Revise the records below so that "GUI agent" becomes "interface agent" everywhere it appears, keeping every other line unchanged. Leave the pictures out of your answer.
** START OF EXTRACTED DATA **
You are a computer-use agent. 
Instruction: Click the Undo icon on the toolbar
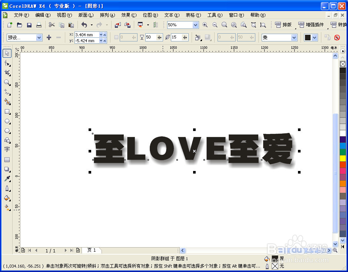[x=84, y=24]
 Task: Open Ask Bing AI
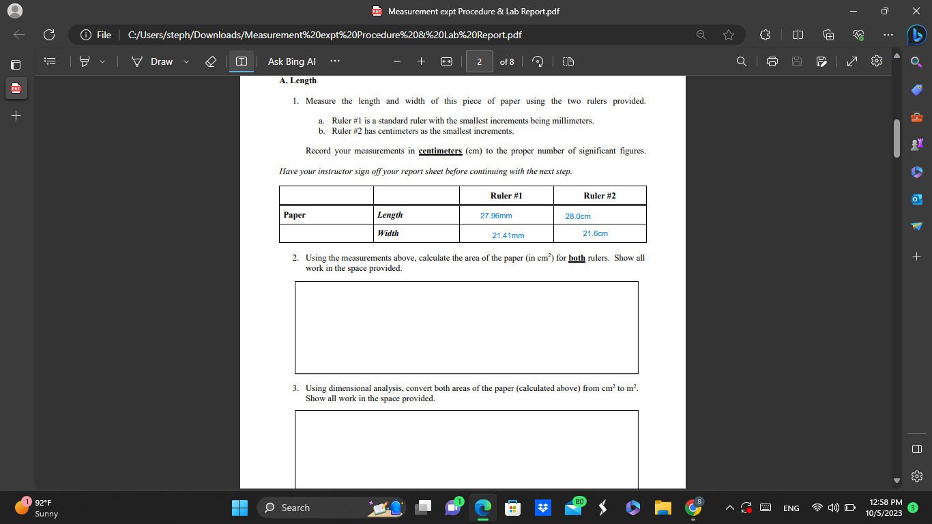tap(291, 61)
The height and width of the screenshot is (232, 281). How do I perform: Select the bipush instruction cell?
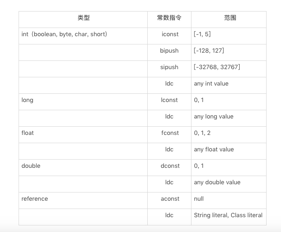[x=169, y=51]
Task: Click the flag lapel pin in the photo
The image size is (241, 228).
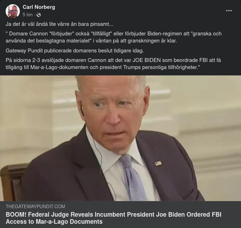Action: tap(158, 163)
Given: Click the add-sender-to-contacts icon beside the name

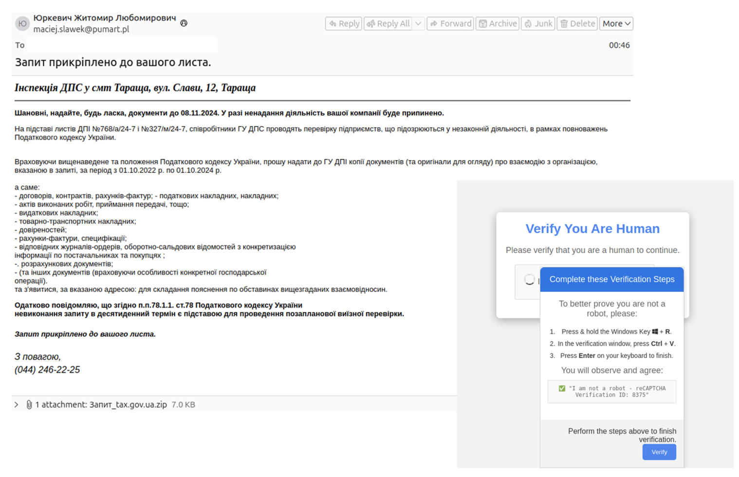Looking at the screenshot, I should [x=184, y=22].
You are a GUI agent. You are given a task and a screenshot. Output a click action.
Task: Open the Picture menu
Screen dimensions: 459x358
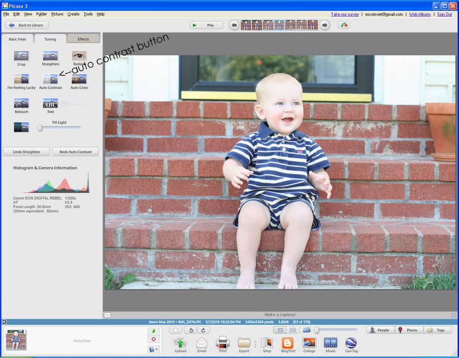pyautogui.click(x=57, y=14)
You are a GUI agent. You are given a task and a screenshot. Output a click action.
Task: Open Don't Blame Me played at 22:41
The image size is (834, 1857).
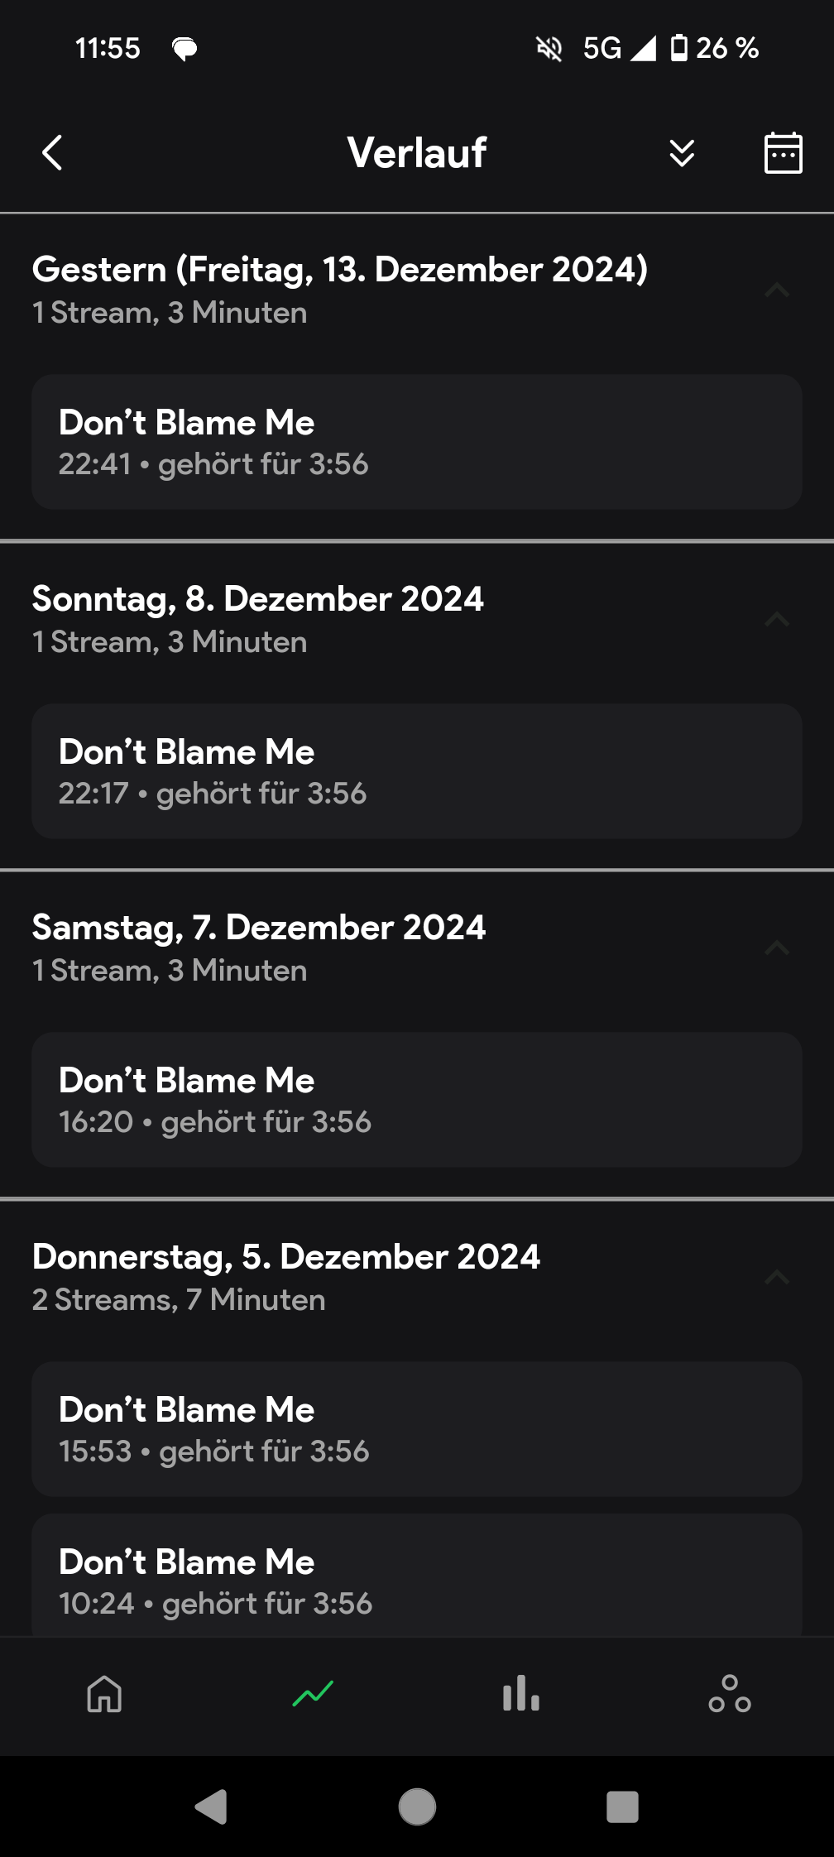click(x=417, y=442)
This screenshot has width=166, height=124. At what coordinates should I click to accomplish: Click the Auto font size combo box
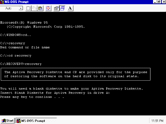click(x=11, y=8)
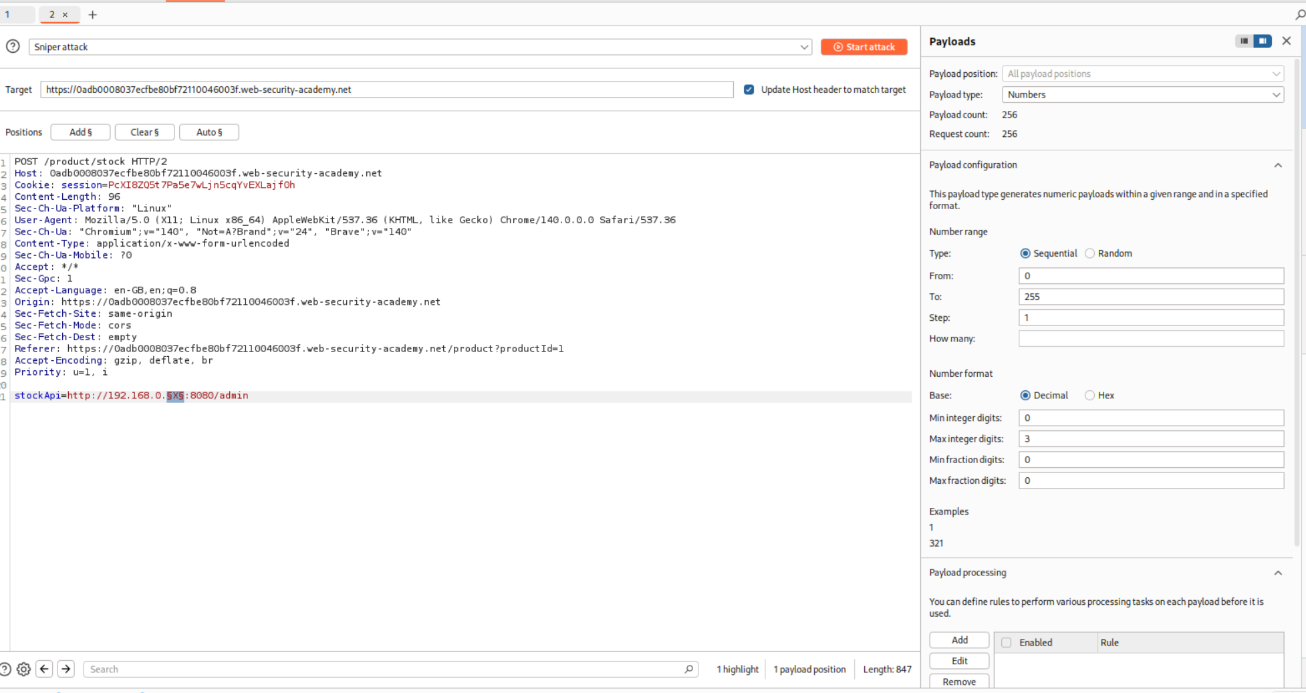Click the To field containing 255

pos(1150,297)
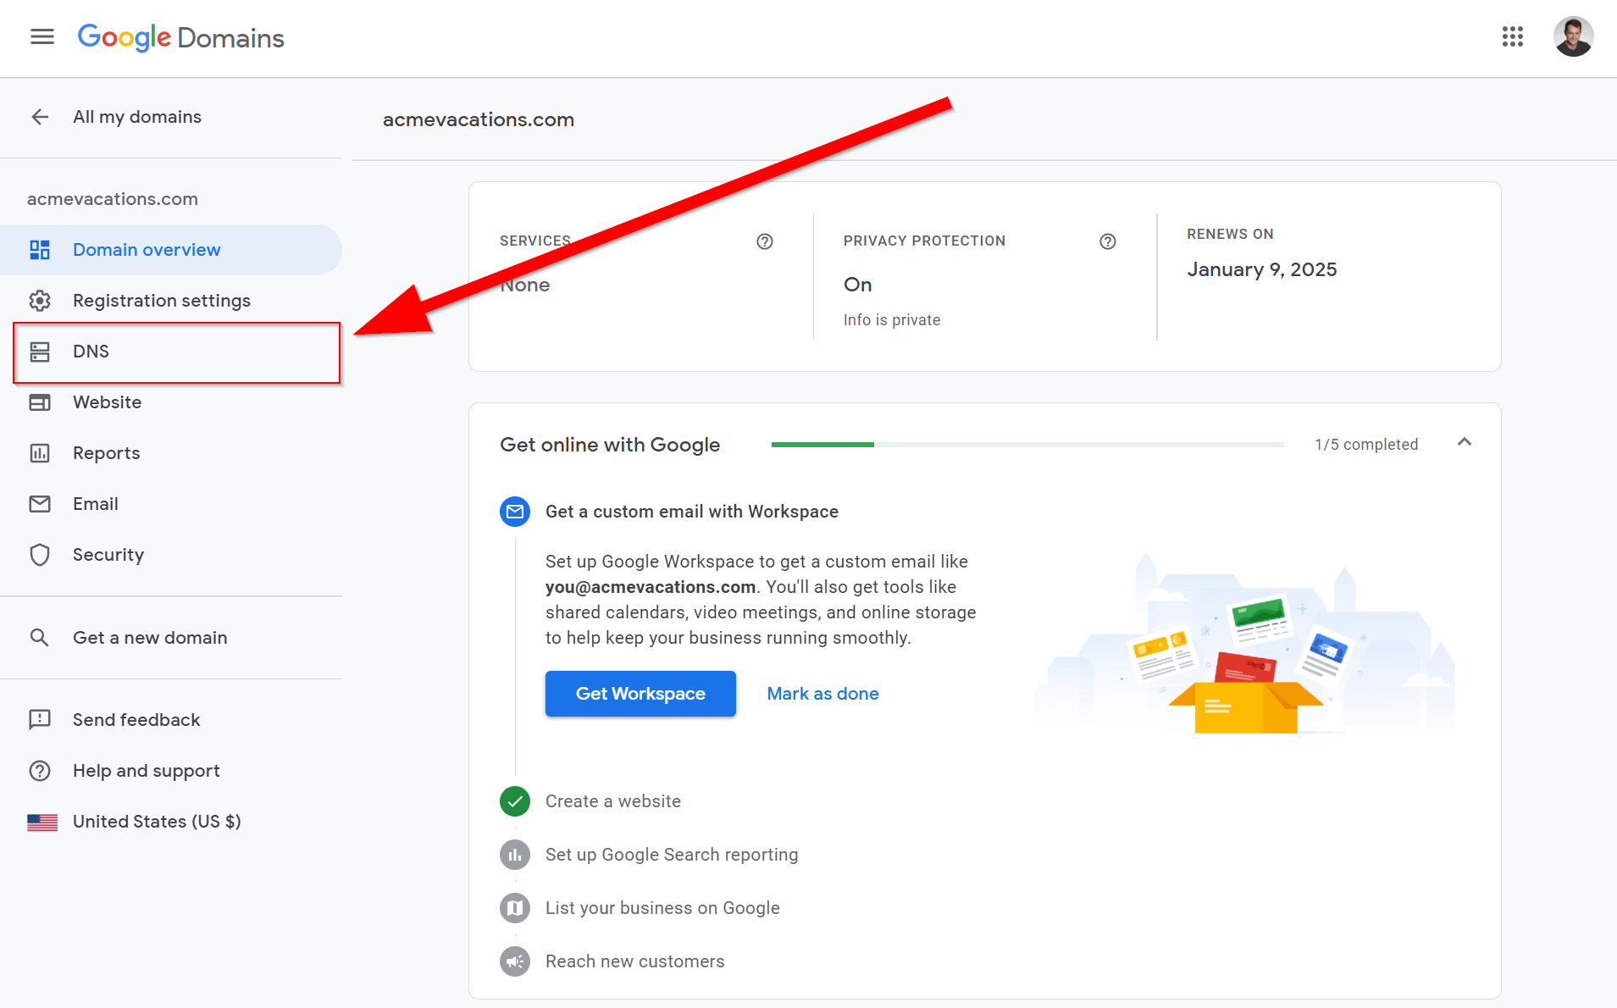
** END OF EXTRACTED DATA **
- EXERCISE SOLUTION -
You are a computer-use agent. 
Instruction: Click the Undo icon on the toolbar
[x=84, y=24]
 Task: Open Ask Bing AI
tap(291, 61)
The height and width of the screenshot is (232, 281). How do I perform: Select the bipush instruction cell?
[x=169, y=51]
Task: Click the flag lapel pin in the photo
The image size is (241, 228).
Action: tap(158, 163)
Given: Click the add-sender-to-contacts icon beside the name

Looking at the screenshot, I should [x=184, y=22].
You are a interface agent. You are given a task and a screenshot. Output a click action.
Task: Open the Picture menu
Screen dimensions: 459x358
pyautogui.click(x=57, y=14)
You are a interface agent. You are given a task and a screenshot. Output a click action.
Task: Open Don't Blame Me played at 22:41
The image size is (834, 1857).
click(x=417, y=442)
This screenshot has width=166, height=124. At what coordinates should I click to accomplish: Click the Auto font size combo box
click(x=11, y=8)
Click the To field containing 255

pos(1150,297)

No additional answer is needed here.